Records supplied Block Start

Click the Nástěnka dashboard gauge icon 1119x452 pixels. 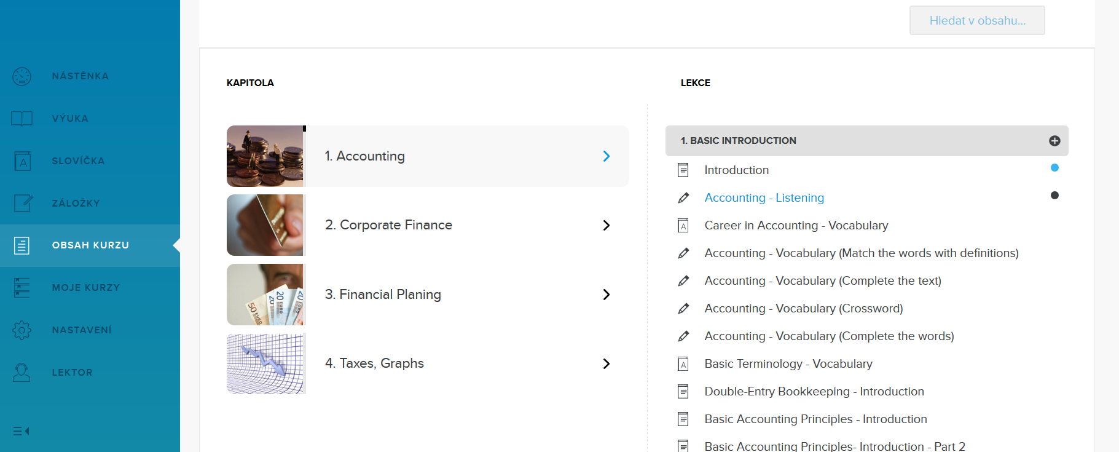pyautogui.click(x=22, y=76)
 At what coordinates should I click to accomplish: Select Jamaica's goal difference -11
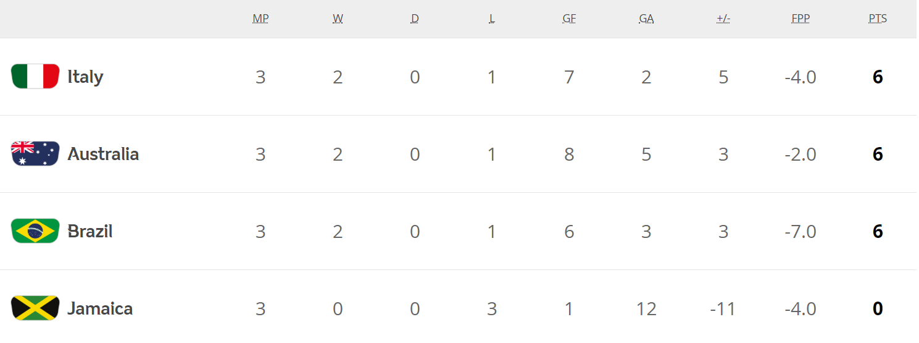723,309
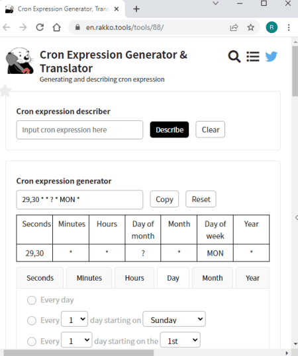The width and height of the screenshot is (298, 356).
Task: Bookmark page with the star icon
Action: point(250,28)
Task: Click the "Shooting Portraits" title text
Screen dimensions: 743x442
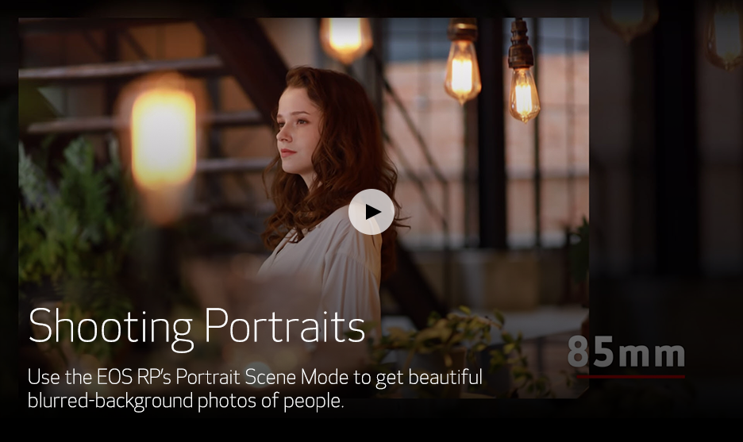Action: 196,326
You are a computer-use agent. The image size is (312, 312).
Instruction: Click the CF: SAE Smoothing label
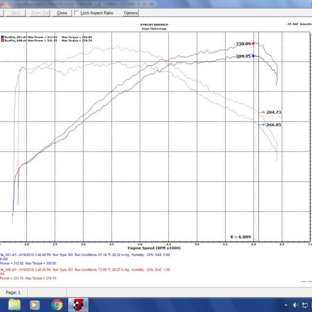(299, 23)
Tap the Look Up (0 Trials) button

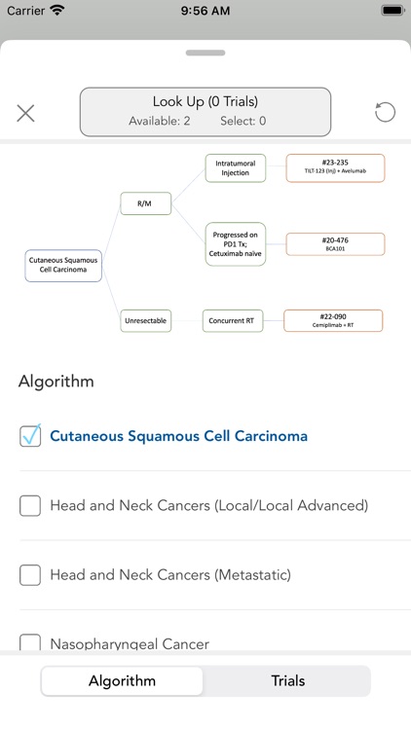point(206,112)
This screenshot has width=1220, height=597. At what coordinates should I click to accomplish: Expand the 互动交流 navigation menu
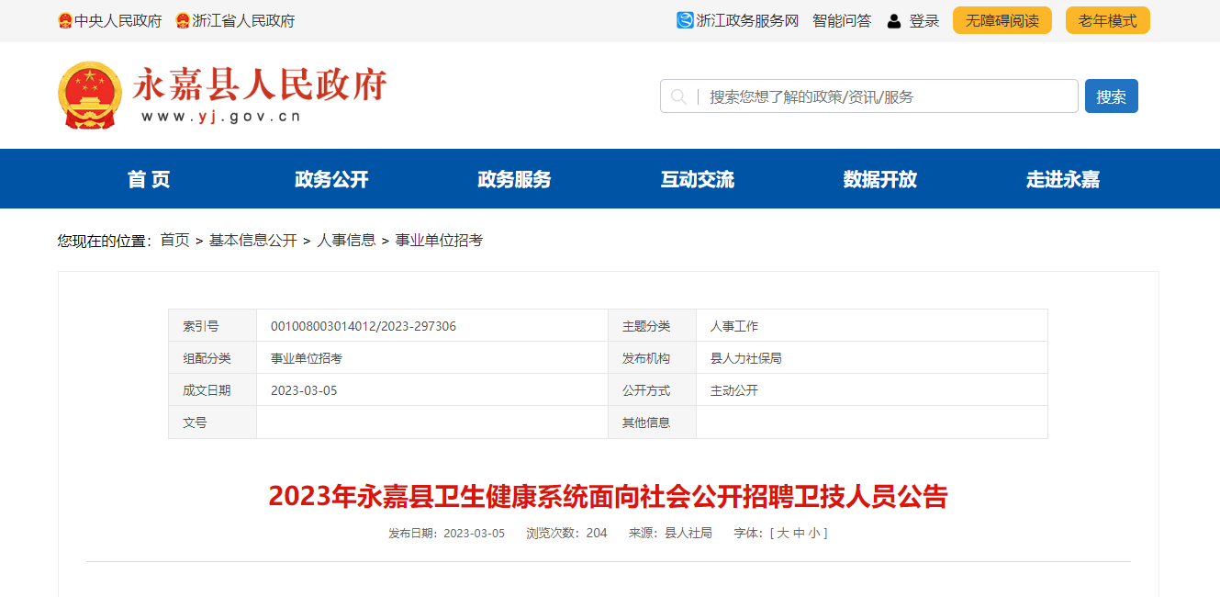[697, 179]
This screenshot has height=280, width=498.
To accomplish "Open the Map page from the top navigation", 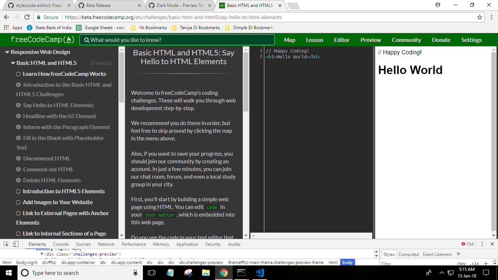I will coord(289,40).
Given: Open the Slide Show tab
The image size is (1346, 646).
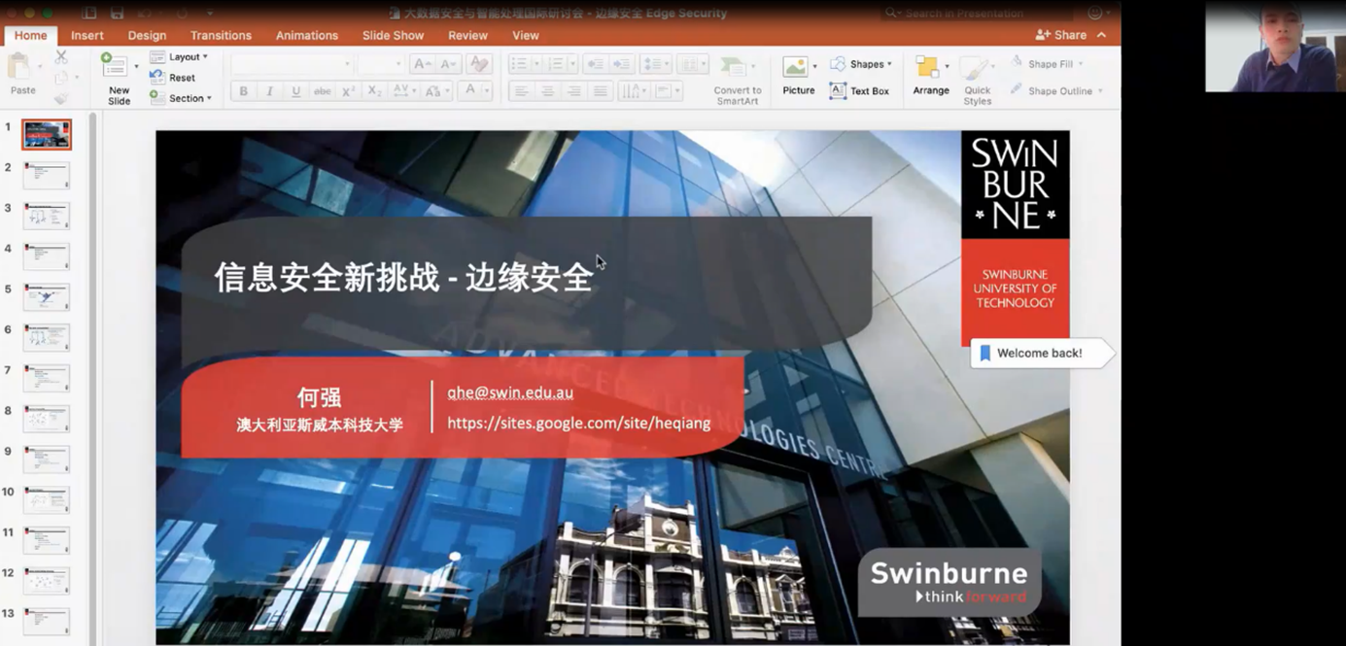Looking at the screenshot, I should coord(393,35).
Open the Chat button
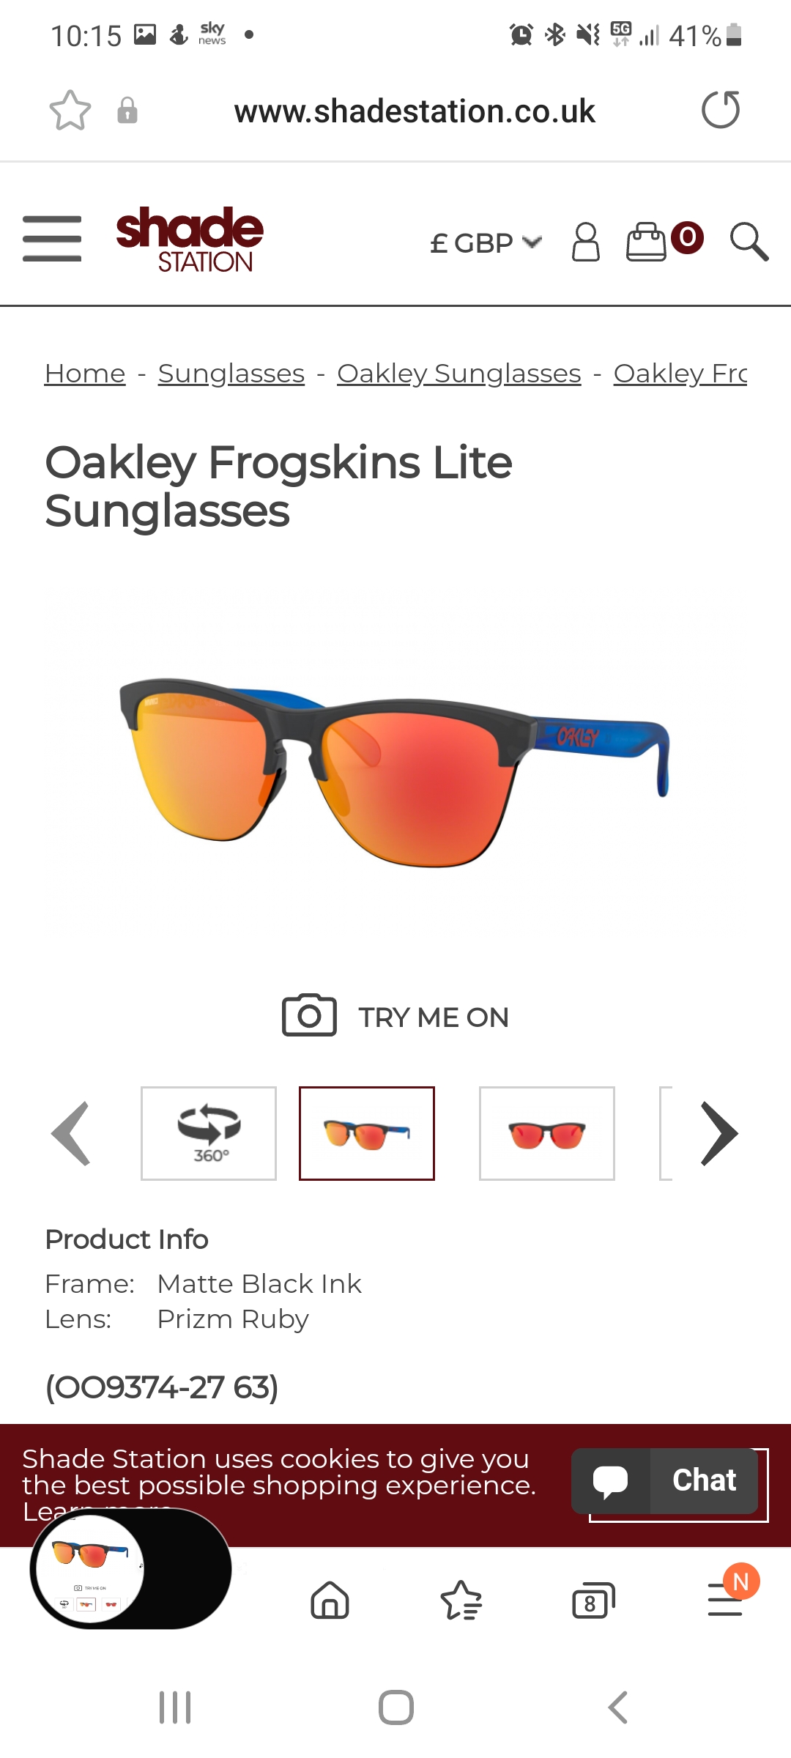Viewport: 791px width, 1758px height. 665,1480
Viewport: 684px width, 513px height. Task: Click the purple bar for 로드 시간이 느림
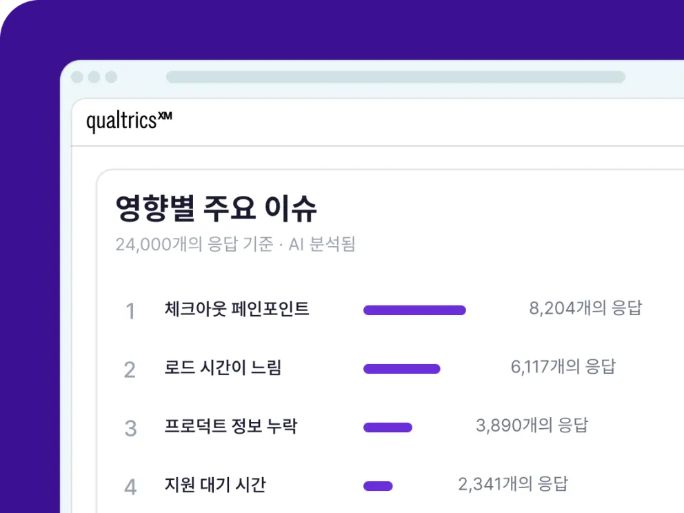coord(402,369)
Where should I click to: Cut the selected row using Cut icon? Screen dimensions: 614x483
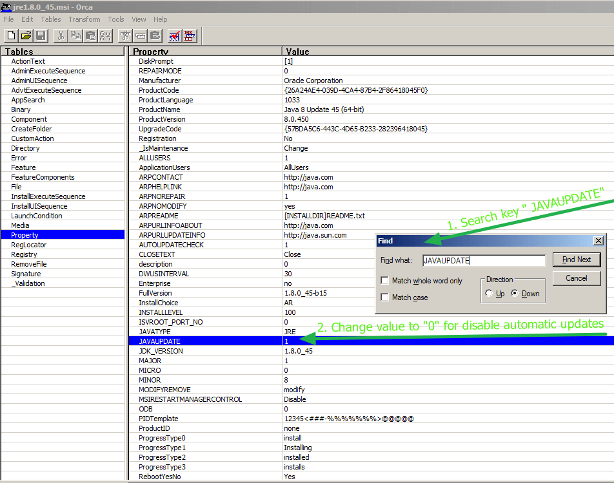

Records supplied Block End

# [Exercise objective]
Leave the pictures out. Transcribe exactly the lines from the one with "Open the Chat button" through the end of the records.

# [Solution to the exercise]
Open the Chat button
Viewport: 791px width, 1758px height. 665,1480
Viewport: 684px width, 513px height. Task: Click the purple bar for 로드 시간이 느림
coord(402,369)
Where should I click to: Cut the selected row using Cut icon? Screen dimensions: 614x483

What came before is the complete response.